[Requests]:
**A)** Condense the paragraph of the Camelot forum thread that begins "some time later...we had walked" into two short sentences, keeping its main facts.
**B)** For each statement, answer yes or no according to the Camelot forum thread, and quote the words that decide it: (i) A sign at the closed park said it would open in 2010. (ii) Security let the two visitors stay and keep taking photos. (iii) Some of the people on site waved at the visitors.

[Document passage]:

==========

# Camelot Theme Park (busted) -sep 09-



## georgie (Apr 2, 2010)

after a disappointing effort at the blackburn infirmary we headed back to our original target (nestle warehouse)

on the way down the m6 looking across to camelot i mentioned that it had closed early this yr we both looked at eachother and the answer was "lets do it"

anyway drove up through the gates parked up looked around and yes it was closed a sign clearly said open 2010...now the adrenaline was kicking in...

there was various cars at the front entrance ....that was too much getting in there we had to find another way....and knew this wouldnt be easy

after much deliberation we was in dodging people through bushes ducking and diving now and then (almost forgetting to take pics)...i was loving it

now it was time to end this shit and the descision was made to just see how far we get before we get challenged.....so we did

it felt strange but i was lovin every minute of it the adrenaline was really pumping now and i was struggling to keep the camera still

some time later...we had walked the entire length from near the enterance right round to where it went pear shaped.....lots of workmen on site and various vans driving past i just kept saying to (mr non urbex) just keep goin man some of them would even wave to us as they past...it was mad like we was part of the crew

anyway we got as far as the knightmare ride which is what i wanted a shot of before the knights of the round table turned up (security) even then we just stayed calm acted as any normal person would.....

to cut it short they asked what we was up to which we replied we just like coasters and wanted some pics they said no chance private land you need permission and showed us off the site.....quite nice really


----------



## Potter (Apr 2, 2010)

Great work.

Love the old milk float and the cute green rabbit car.


----------



## Faing (Apr 2, 2010)

good ones nice clear pic s,and they have milkflots like that over on cragy island haha.


----------



## TK421 (Apr 6, 2010)

You did well to get all of those photos before security busted you, at least they were nice about it. Like that old milk float!


----------

==========

[Recorded data]:
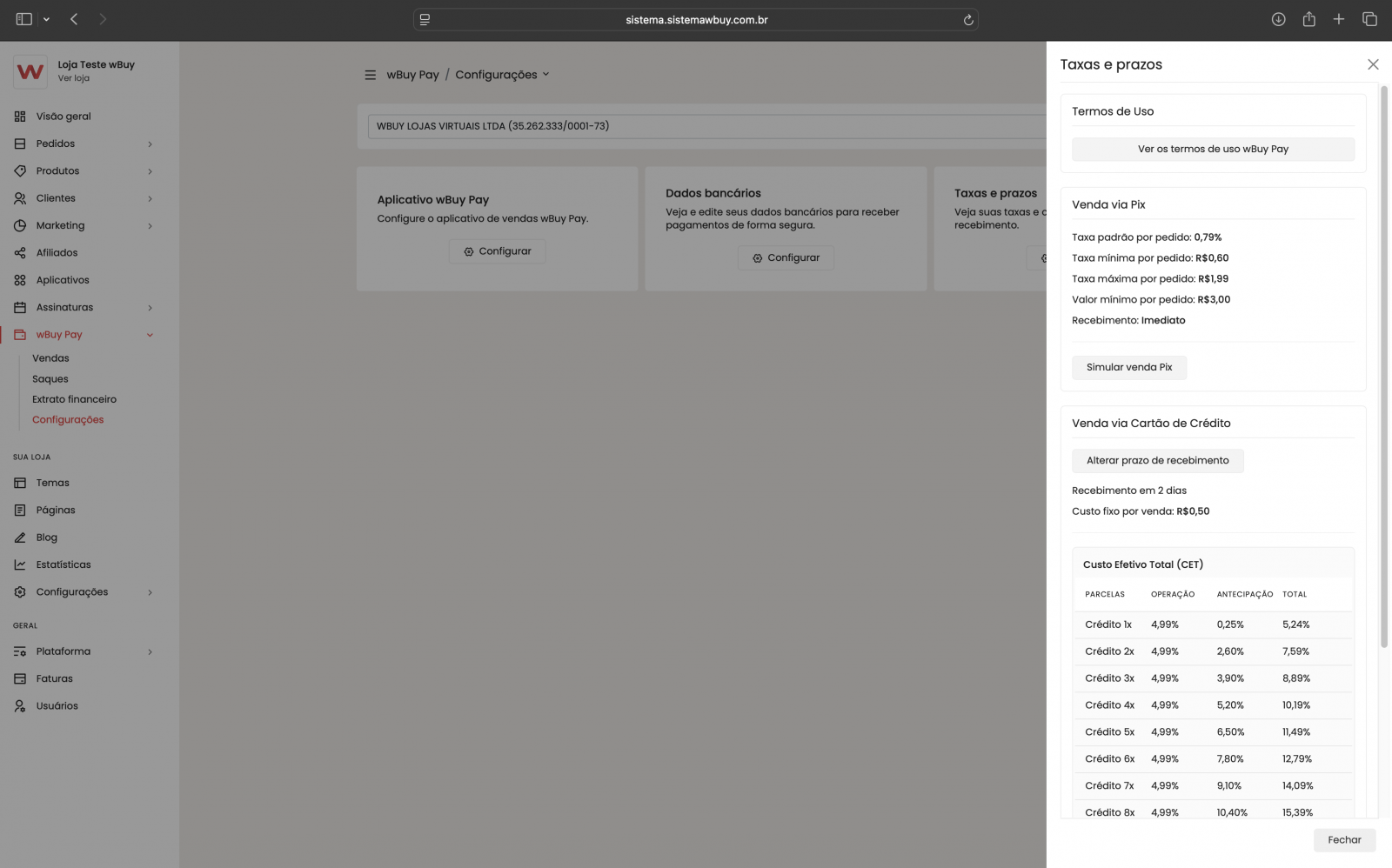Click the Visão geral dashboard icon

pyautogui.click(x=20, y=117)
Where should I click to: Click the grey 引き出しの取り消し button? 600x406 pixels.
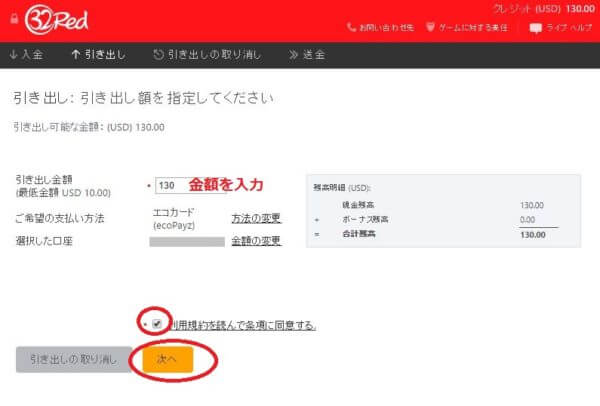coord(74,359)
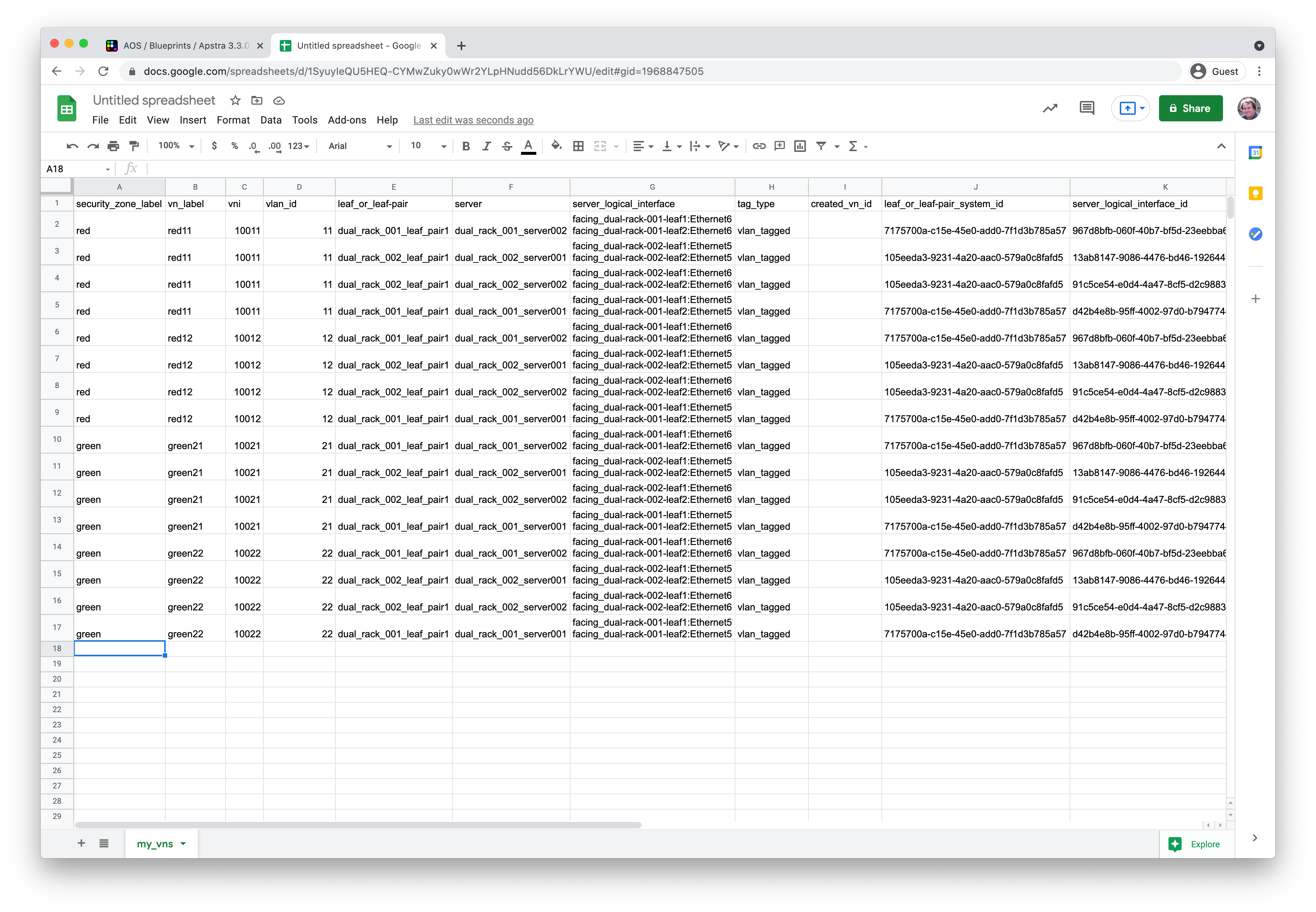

==========

[Answers to the tasks]:
**A)** After some time, the two had walked from near the entrance all the way around to the spot where things went wrong. With many workmen and vans passing, the poster kept telling the companion to keep going, and some workers even waved, as if the pair belonged to the crew.

**B)**
(i) Yes: "a sign clearly said open 2010"
(ii) No: "they said no chance private land you need permission and showed us off the site"
(iii) Yes: "some of them would even wave to us as they past"